Speed-Dating für Bücher in Halle 6: Hier, in der gemütlichen Atmosphäre des Agents‘ Centre kommen sich Programmverantwortliche und Agenten schnell näher. Hier wird all das ausgeheckt, was Übersetzer später übersetzen und Sie lesen müssen.
(Alle Bilder: Geolog)


Der Branche geht es schlecht — wieder mal. Allenthalben wird geklagt, nur die Agenten haben alles im Sack. Denn es gibt sie noch, wie man sieht, die richtig fetten Deals mit 7 Figuren. 7 Figuren, wie viel ist das noch mal? Vor allem: Dollars oder Euro? Blöde Frage, sogar die kaltherzigste Foreign-Rights-Bitch plädiert diesmal — statt für „real money“ — für den Euro.


Draußen vor der Messe geht es deutlich preissensibler zu.
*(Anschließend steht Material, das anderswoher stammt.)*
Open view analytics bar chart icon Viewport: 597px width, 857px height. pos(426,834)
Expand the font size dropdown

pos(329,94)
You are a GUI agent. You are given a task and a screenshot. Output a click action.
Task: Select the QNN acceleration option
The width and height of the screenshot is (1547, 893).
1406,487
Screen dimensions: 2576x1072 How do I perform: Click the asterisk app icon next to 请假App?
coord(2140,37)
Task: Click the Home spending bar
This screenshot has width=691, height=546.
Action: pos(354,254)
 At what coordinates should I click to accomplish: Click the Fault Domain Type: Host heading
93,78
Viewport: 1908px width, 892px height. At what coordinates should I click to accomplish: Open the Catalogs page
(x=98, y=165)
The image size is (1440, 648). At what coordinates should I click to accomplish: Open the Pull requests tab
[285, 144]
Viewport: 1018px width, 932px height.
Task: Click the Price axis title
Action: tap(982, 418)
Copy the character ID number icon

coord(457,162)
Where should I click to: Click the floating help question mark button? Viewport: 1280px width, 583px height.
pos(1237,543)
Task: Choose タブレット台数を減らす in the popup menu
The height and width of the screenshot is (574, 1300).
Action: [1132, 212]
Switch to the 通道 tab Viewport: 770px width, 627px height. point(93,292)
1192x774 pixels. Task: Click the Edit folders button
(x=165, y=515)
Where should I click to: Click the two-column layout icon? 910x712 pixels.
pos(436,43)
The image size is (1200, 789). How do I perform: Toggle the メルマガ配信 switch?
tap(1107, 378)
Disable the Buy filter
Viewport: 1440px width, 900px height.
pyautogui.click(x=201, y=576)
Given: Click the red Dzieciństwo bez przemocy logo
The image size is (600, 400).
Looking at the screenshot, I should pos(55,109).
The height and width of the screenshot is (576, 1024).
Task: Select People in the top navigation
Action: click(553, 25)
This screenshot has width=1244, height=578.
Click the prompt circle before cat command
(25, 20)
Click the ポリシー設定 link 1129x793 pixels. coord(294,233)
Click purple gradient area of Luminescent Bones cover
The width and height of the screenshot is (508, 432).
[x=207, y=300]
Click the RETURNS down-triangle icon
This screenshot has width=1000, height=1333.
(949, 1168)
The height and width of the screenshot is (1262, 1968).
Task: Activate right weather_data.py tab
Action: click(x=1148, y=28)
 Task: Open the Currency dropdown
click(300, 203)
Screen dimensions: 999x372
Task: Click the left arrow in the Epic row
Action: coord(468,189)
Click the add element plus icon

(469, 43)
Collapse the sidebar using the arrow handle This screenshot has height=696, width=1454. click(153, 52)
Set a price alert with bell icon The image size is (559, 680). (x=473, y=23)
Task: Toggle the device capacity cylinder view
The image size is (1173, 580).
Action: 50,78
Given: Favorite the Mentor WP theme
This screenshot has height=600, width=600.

Marktwirtschaft funktioniert also doch.


Nicht ganz so billig, dafür mit Ewigkeitswert: die berühmten Steinbücher aus jurassischen Meeresablagerungen, der Messe-Souvenir-Klassiker schlechthin. Ich habe auch schon mehrere. Man kann so gut mit ihnen werfen, wenn die Katze auf den Rasen kackt. Tierschützer können aber beruhigt sein: Ich treffe so gut wie nie.